L’auteur évoque aussi la nature patriarcale et rétive au changement de la société japonaise, même si elle affirme que, contrairement à des clichés, « la femme japonaise n’est pas soumise » et qu’à la maison, « c’est elle la patronne ». « Sur le plan juridique, elle bénéficie de droits largement identiques à ceux de ses congénères masculins », mais, « au quotidien, dans la vie professionnelle et sur certains aspects légaux, les femmes sont effectivement traitées avec infériorité ». Ainsi, « le revenu annuel moyen des hommes s’élevait à 5,4 millions de yens en 2021, celui des femmes à 3,02 millions ». Cela découle en partie d’une « conception jugée dépassée du partage tes tâches » : le mari au travail à l’extérieur, la femme à la maison. Mais cela s’explique aussi par « la situation très peu enviable de la gent masculine » : « Les hommes salariés sont soumis à une obligation de trimer sinon beaucoup, du moins longtemps. Trop. Et d’accepter sans broncher des heures supplémentaires, pas toutes payées. (…) Peu de femmes rêvent d’une vie identique à celle des ‘salarymen’, surtout sachant qu’elles devront ajouter les responsabilités professionnelles aux impératifs familiaux que ne prendront pas d’emblée en charge les hommes, du moins tant qu’ils auront ce rôle assigné de ‘distributeurs de billets de banque’ pour la famille’ ». « L’expression ‘career woman (…) garde en outre une connotation péjorative, qui signifie en creux : une femme qui donne la priorité à ses envies professionnelles au détriment de ses enfants – si elle en a – ou se passe d’enfants par égoïsme carriériste », note Karyn Nishimura-Poupée. Avec pour conséquences que de nombreuses femmes préfèrent un travail à temps partiel ou sans trop de responsabilités et peu chronophage, mais aussi que « le taux de pauvreté des femmes âgées au Japon s’élève à près de 23% - une sur quatre - quand il est de 15% en moyenne (5% en France) dans les pays de l’OCDE ».

____________________

▶ _Travail demandé_
Recopiez intégralement l'extrait ci-dessus sur la condition des femmes au Japon, sans en modifier un seul mot.

▶ _Données recueillies_
____________________

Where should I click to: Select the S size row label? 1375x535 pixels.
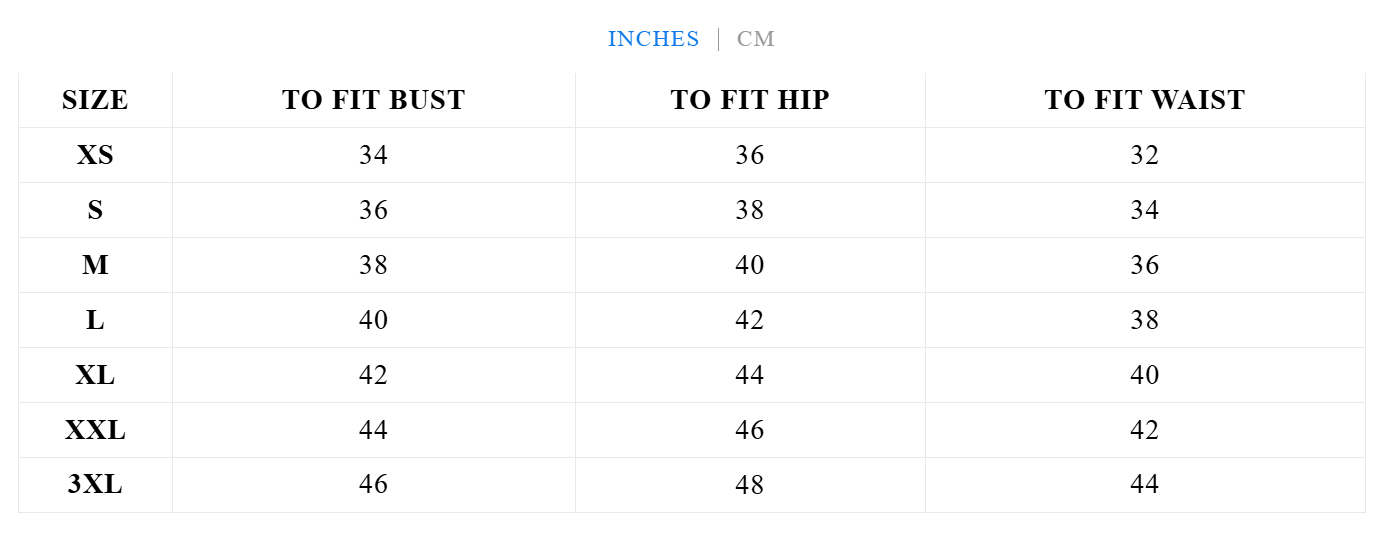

____________________

▶ _Corrigé rédigé_
L’auteur évoque aussi la nature patriarcale et rétive au changement de la société japonaise, même si elle affirme que, contrairement à des clichés, « la femme japonaise n’est pas soumise » et qu’à la maison, « c’est elle la patronne ». « Sur le plan juridique, elle bénéficie de droits largement identiques à ceux de ses congénères masculins », mais, « au quotidien, dans la vie professionnelle et sur certains aspects légaux, les femmes sont effectivement traitées avec infériorité ». Ainsi, « le revenu annuel moyen des hommes s’élevait à 5,4 millions de yens en 2021, celui des femmes à 3,02 millions ». Cela découle en partie d’une « conception jugée dépassée du partage tes tâches » : le mari au travail à l’extérieur, la femme à la maison. Mais cela s’explique aussi par « la situation très peu enviable de la gent masculine » : « Les hommes salariés sont soumis à une obligation de trimer sinon beaucoup, du moins longtemps. Trop. Et d’accepter sans broncher des heures supplémentaires, pas toutes payées. (…) Peu de femmes rêvent d’une vie identique à celle des ‘salarymen’, surtout sachant qu’elles devront ajouter les responsabilités professionnelles aux impératifs familiaux que ne prendront pas d’emblée en charge les hommes, du moins tant qu’ils auront ce rôle assigné de ‘distributeurs de billets de banque’ pour la famille’ ». « L’expression ‘career woman (…) garde en outre une connotation péjorative, qui signifie en creux : une femme qui donne la priorité à ses envies professionnelles au détriment de ses enfants – si elle en a – ou se passe d’enfants par égoïsme carriériste », note Karyn Nishimura-Poupée. Avec pour conséquences que de nombreuses femmes préfèrent un travail à temps partiel ou sans trop de responsabilités et peu chronophage, mais aussi que « le taux de pauvreté des femmes âgées au Japon s’élève à près de 23% - une sur quatre - quand il est de 15% en moyenne (5% en France) dans les pays de l’OCDE ».